(PROVIDED RECORDS)

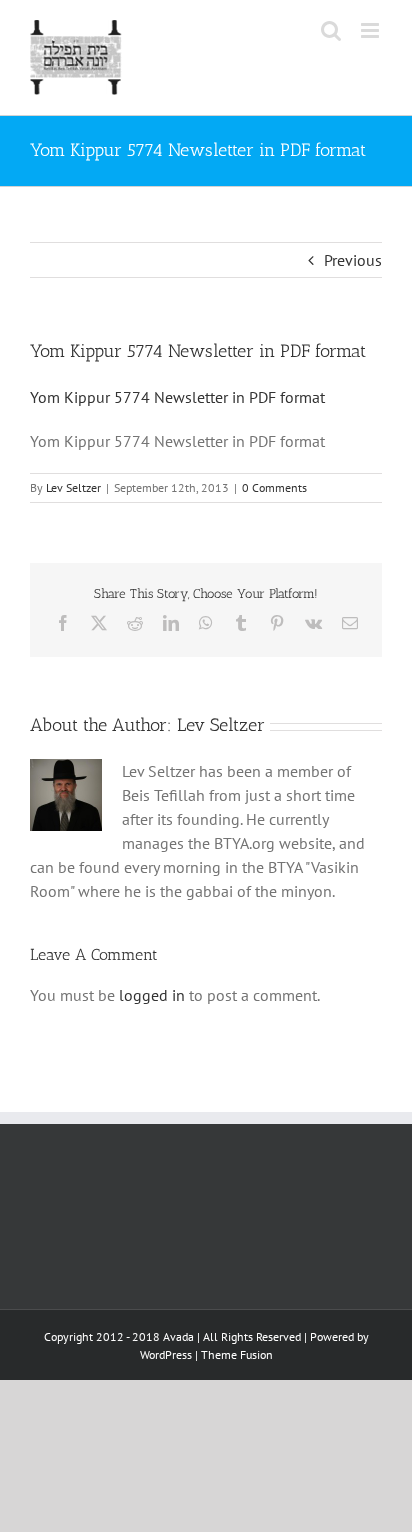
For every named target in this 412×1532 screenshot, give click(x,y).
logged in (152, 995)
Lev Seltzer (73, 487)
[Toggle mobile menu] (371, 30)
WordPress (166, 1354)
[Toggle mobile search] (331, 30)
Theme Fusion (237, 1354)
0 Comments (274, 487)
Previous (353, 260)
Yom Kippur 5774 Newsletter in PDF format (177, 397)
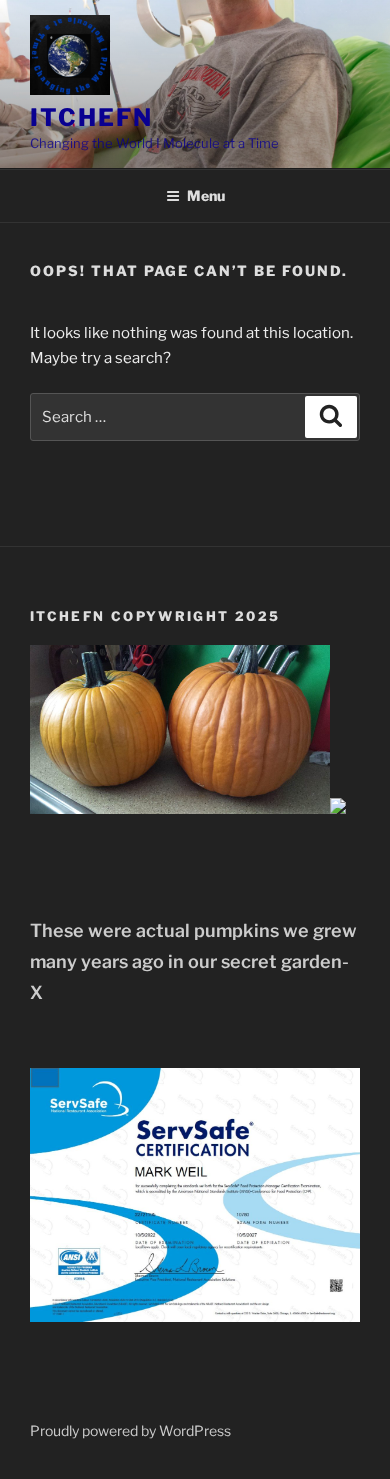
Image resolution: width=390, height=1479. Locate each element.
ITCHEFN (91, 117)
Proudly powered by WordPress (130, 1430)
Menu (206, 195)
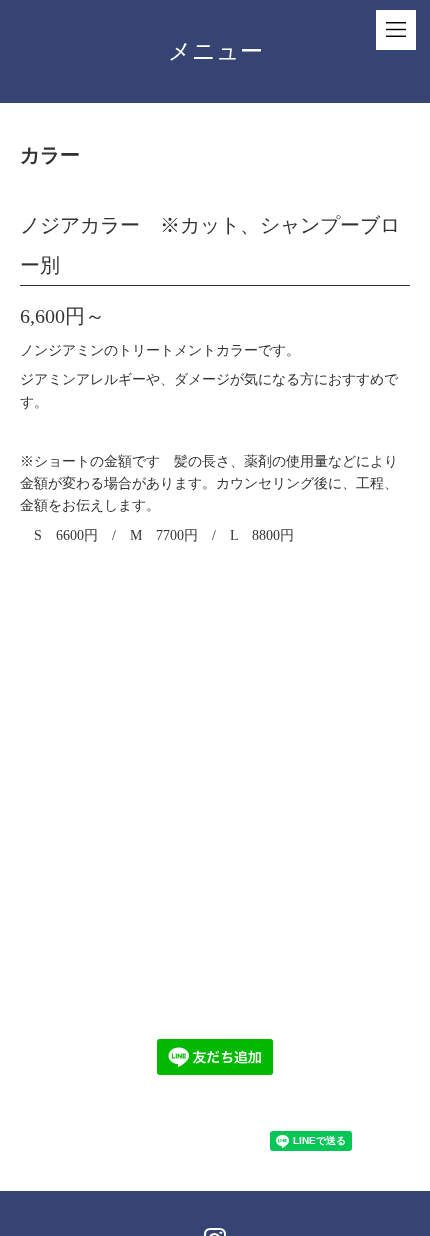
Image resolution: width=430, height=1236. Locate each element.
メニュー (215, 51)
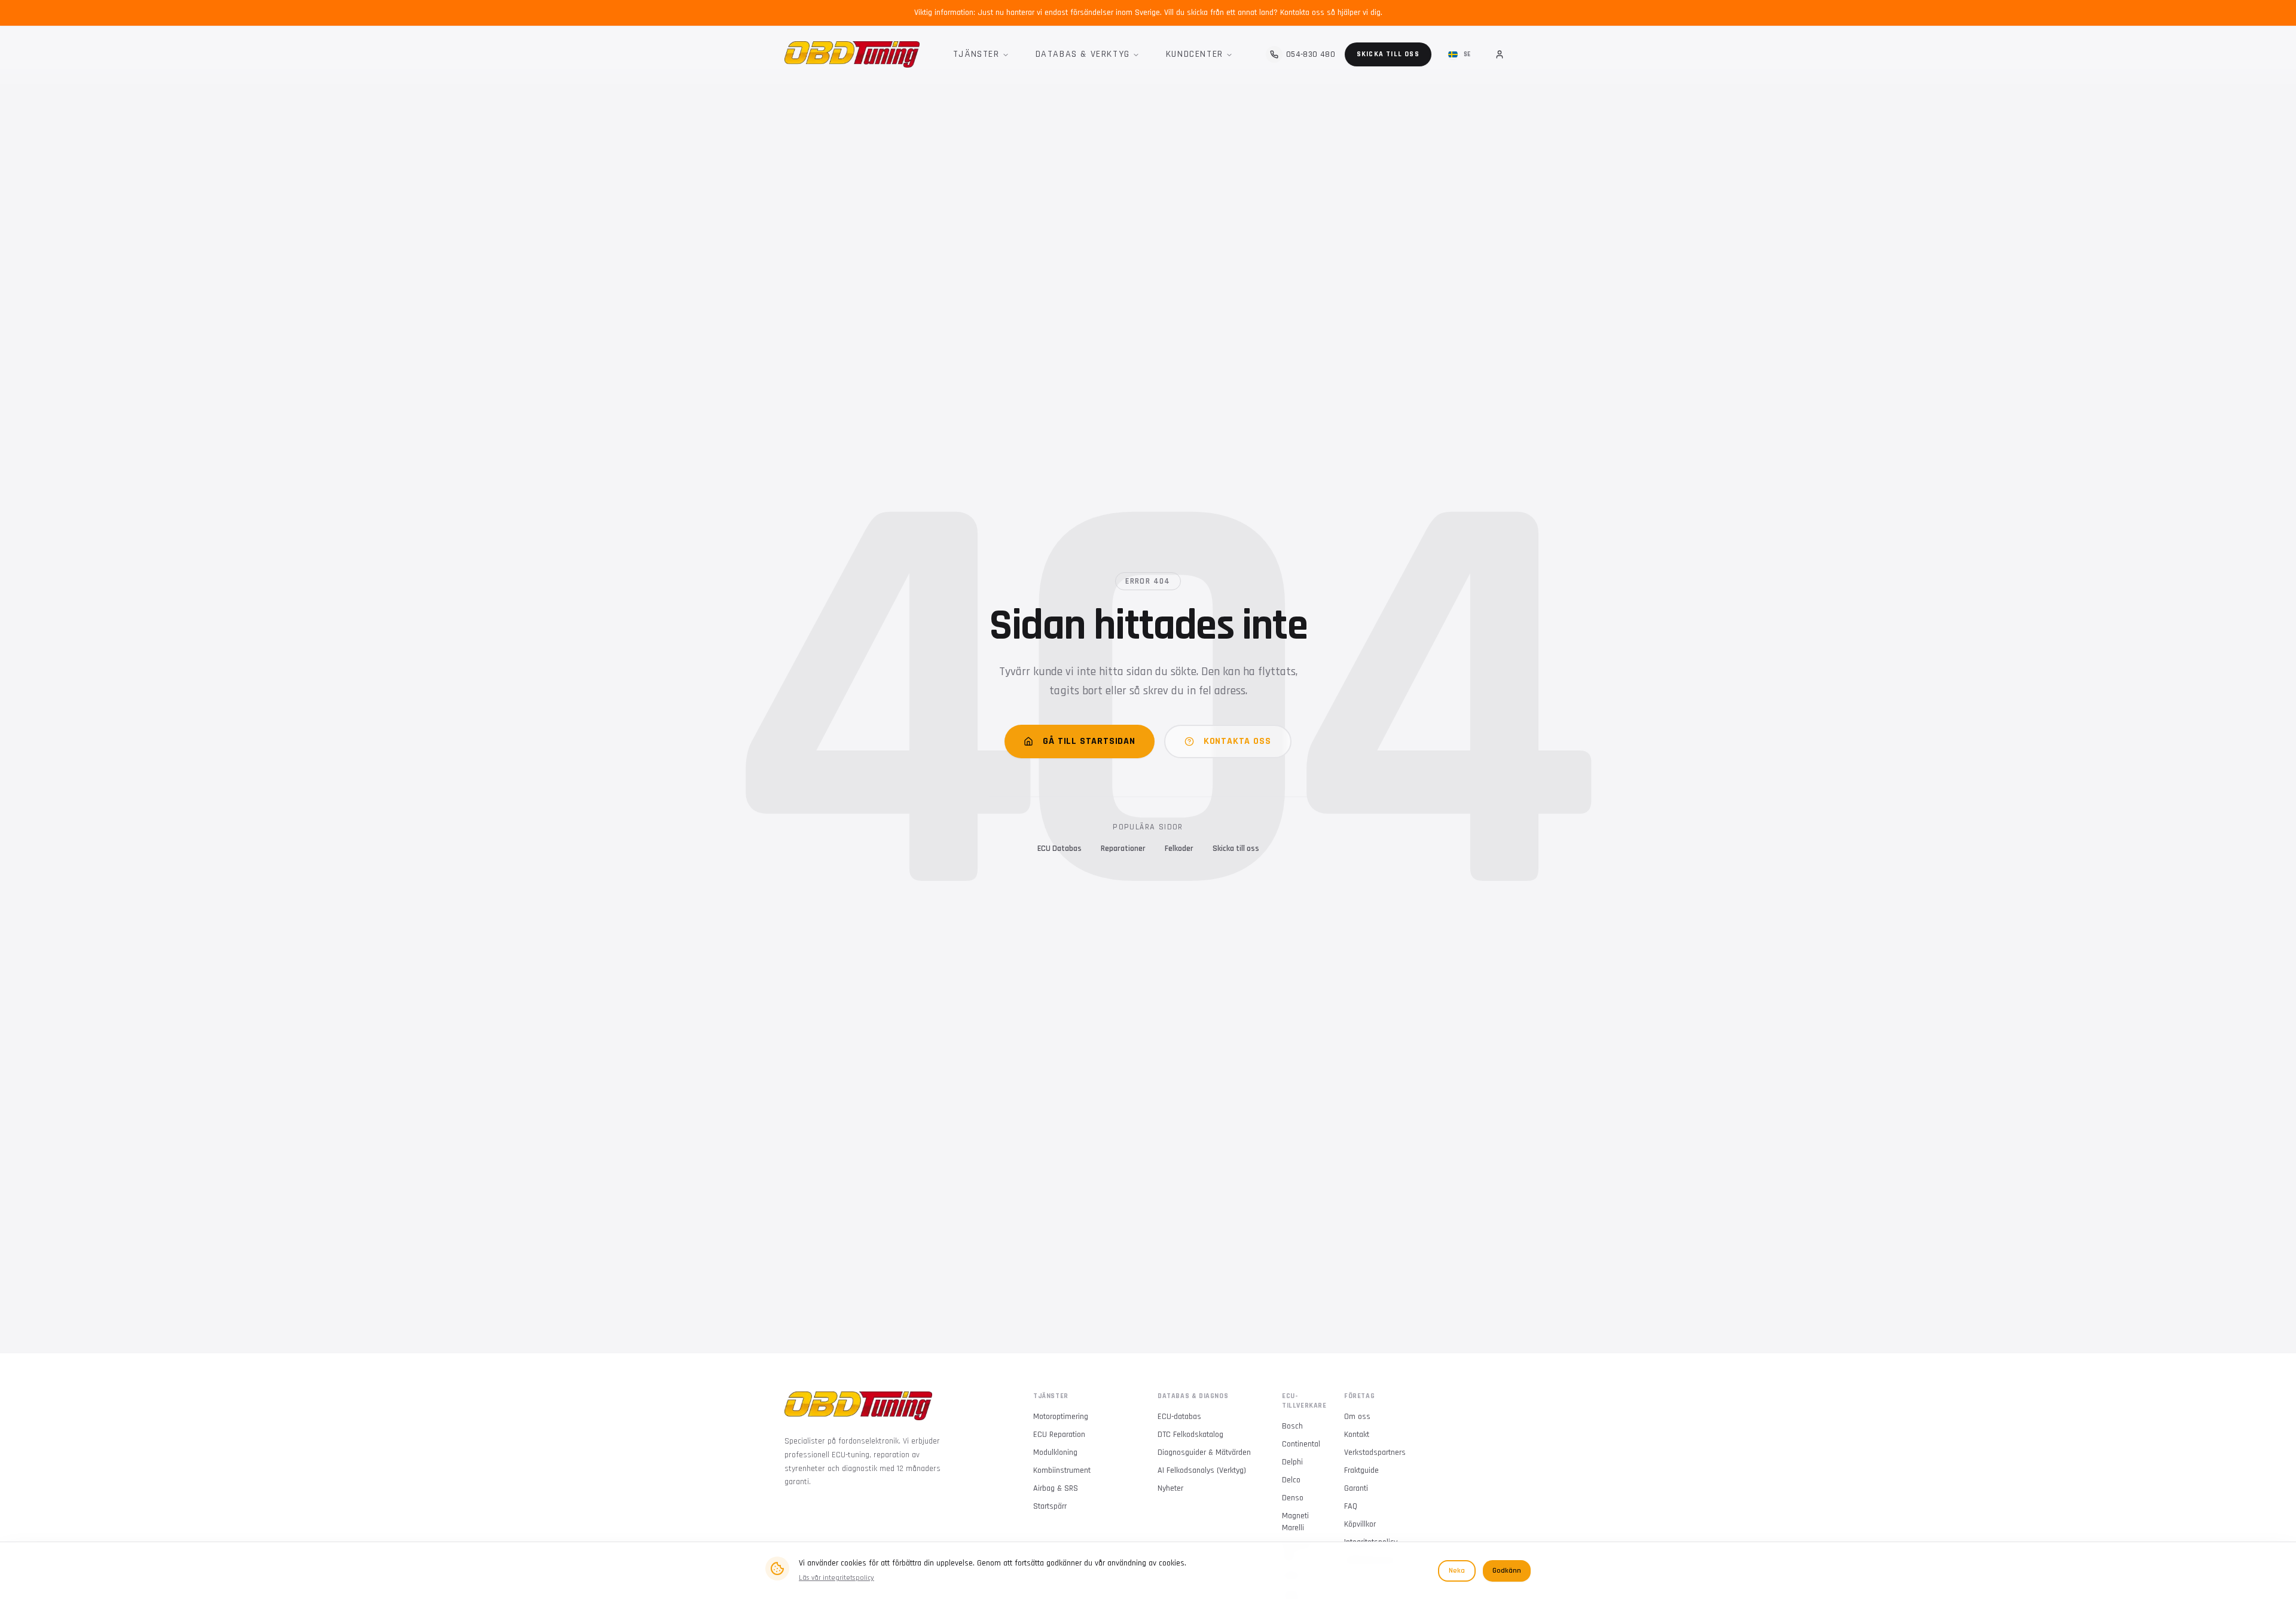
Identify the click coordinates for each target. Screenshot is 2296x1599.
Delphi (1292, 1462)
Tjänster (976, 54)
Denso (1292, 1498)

(End PROVIDED RECORDS)
(PROVIDED RECORDS)

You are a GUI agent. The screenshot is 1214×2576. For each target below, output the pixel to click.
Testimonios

(End PROVIDED RECORDS)
(PROVIDED RECORDS)

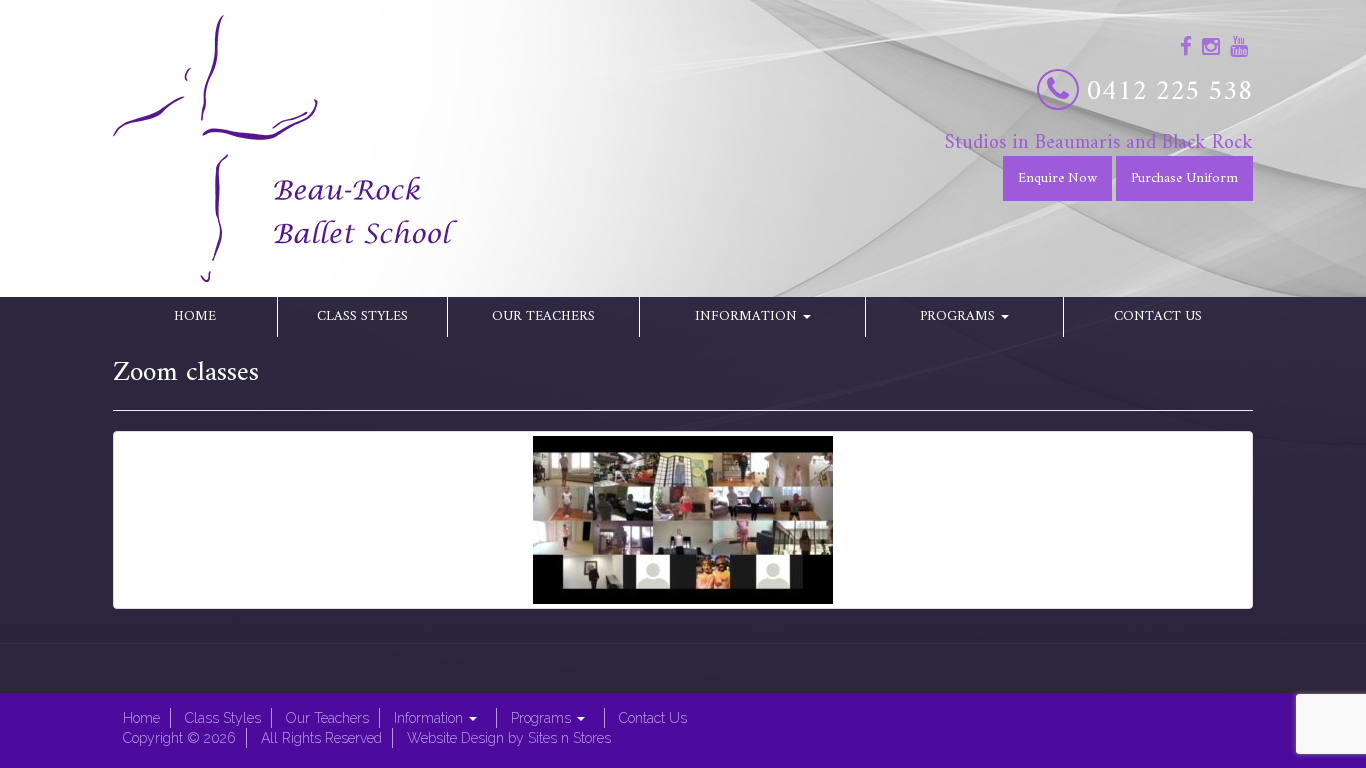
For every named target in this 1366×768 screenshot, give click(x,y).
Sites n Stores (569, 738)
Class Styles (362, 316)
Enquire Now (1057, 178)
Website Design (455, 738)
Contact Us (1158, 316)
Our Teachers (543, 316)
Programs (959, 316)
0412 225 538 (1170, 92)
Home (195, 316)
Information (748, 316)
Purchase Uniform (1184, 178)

(End PROVIDED RECORDS)

■ WORK REQUEST ■
Every line above with the word "element" is to be copied out.

■ ANSWER TO THE PROBLEM ■
Image resolution: width=390, height=1479. Locate each element.
Image resolution: width=430, height=1236. Locate each element.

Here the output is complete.